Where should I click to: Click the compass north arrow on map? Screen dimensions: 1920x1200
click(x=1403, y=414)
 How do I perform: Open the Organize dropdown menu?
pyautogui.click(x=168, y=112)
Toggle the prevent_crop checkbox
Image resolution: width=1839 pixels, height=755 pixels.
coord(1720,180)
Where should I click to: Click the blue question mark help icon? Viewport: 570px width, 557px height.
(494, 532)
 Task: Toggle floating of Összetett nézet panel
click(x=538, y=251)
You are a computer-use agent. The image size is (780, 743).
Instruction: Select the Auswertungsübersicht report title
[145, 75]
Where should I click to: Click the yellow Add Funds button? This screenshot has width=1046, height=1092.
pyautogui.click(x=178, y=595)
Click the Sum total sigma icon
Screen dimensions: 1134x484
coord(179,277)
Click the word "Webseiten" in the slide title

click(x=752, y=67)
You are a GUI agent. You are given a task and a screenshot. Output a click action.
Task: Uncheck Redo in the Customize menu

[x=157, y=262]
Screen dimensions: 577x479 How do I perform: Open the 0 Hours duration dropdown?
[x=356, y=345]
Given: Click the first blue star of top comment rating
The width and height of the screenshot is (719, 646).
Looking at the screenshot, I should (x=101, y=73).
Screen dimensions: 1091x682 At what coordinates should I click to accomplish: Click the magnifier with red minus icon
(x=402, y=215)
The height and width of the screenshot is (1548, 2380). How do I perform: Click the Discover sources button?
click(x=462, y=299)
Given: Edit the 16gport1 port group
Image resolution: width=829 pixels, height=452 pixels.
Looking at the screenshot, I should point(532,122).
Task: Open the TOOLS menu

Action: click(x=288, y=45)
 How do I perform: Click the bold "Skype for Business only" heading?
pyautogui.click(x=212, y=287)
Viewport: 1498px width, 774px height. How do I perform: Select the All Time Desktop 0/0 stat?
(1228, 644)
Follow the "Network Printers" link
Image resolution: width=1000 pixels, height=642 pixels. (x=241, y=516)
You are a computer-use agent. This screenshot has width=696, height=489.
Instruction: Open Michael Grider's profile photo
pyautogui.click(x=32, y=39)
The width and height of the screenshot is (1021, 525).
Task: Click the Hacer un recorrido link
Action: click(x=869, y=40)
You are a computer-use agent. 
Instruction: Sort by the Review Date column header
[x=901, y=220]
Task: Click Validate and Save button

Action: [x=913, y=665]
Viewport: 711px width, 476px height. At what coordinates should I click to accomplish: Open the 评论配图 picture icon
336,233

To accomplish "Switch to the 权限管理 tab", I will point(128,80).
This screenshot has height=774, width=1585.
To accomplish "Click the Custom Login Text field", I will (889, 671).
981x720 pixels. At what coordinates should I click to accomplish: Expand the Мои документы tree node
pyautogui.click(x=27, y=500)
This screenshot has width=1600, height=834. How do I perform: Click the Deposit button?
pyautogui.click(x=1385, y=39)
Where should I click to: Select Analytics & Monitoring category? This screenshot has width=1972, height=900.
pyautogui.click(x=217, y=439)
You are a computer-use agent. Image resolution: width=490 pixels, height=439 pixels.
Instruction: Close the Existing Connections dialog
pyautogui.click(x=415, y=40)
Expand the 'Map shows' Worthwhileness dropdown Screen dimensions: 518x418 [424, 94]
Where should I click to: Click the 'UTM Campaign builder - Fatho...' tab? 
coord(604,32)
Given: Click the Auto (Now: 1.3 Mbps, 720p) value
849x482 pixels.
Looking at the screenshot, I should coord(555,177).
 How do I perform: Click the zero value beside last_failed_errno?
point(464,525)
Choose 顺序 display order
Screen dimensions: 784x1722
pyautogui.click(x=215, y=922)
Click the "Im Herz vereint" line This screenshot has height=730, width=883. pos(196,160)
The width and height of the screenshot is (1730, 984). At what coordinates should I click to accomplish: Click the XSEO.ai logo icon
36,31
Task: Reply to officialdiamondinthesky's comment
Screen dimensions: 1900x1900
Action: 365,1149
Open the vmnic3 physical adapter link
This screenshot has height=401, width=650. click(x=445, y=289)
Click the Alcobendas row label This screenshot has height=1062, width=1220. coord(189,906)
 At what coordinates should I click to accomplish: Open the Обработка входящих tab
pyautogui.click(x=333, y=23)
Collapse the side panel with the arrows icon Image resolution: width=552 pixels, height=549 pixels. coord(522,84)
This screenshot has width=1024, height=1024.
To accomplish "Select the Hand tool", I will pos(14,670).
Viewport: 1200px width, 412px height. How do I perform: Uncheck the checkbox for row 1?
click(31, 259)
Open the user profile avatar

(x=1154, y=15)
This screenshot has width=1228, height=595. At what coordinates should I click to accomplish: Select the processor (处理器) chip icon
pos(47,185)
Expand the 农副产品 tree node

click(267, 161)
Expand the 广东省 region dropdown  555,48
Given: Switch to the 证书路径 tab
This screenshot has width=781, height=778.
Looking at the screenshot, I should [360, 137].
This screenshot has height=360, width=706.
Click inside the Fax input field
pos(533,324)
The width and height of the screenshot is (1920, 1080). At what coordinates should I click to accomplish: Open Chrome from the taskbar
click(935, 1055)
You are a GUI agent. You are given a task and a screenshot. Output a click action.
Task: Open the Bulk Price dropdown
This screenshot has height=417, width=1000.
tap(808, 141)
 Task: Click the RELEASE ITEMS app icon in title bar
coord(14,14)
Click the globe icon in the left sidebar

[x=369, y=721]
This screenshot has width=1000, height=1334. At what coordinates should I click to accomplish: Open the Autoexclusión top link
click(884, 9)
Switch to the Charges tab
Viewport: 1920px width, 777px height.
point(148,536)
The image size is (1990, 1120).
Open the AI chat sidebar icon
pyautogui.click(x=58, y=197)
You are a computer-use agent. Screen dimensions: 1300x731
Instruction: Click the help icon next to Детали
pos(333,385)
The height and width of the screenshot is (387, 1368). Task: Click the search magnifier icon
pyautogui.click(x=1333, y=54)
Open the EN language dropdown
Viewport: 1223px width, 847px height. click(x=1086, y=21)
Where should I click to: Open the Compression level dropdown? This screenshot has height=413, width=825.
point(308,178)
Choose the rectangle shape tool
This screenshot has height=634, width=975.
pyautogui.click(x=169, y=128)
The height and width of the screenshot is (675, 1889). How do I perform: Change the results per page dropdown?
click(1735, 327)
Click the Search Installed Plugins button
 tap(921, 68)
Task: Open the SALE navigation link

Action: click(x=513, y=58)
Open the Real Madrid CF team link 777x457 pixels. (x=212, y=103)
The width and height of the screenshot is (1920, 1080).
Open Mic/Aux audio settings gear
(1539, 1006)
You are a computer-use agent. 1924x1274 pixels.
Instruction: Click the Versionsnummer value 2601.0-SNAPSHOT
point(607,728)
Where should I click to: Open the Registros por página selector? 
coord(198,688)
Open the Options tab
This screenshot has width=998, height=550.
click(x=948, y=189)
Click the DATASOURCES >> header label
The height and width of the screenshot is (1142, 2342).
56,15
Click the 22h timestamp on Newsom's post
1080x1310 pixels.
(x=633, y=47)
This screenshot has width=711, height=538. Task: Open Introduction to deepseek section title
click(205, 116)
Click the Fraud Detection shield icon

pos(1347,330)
==========
Goal:
List every line of the entries above that contains the string "will", treating uppercase and lowercase as distinct.

Finished task:
To accomplish "Switch to the 权限管理 tab", I will point(128,80).
To accomplish "Click the Custom Login Text field", I will (889, 671).
To accomplish "Select the Hand tool", I will pos(14,670).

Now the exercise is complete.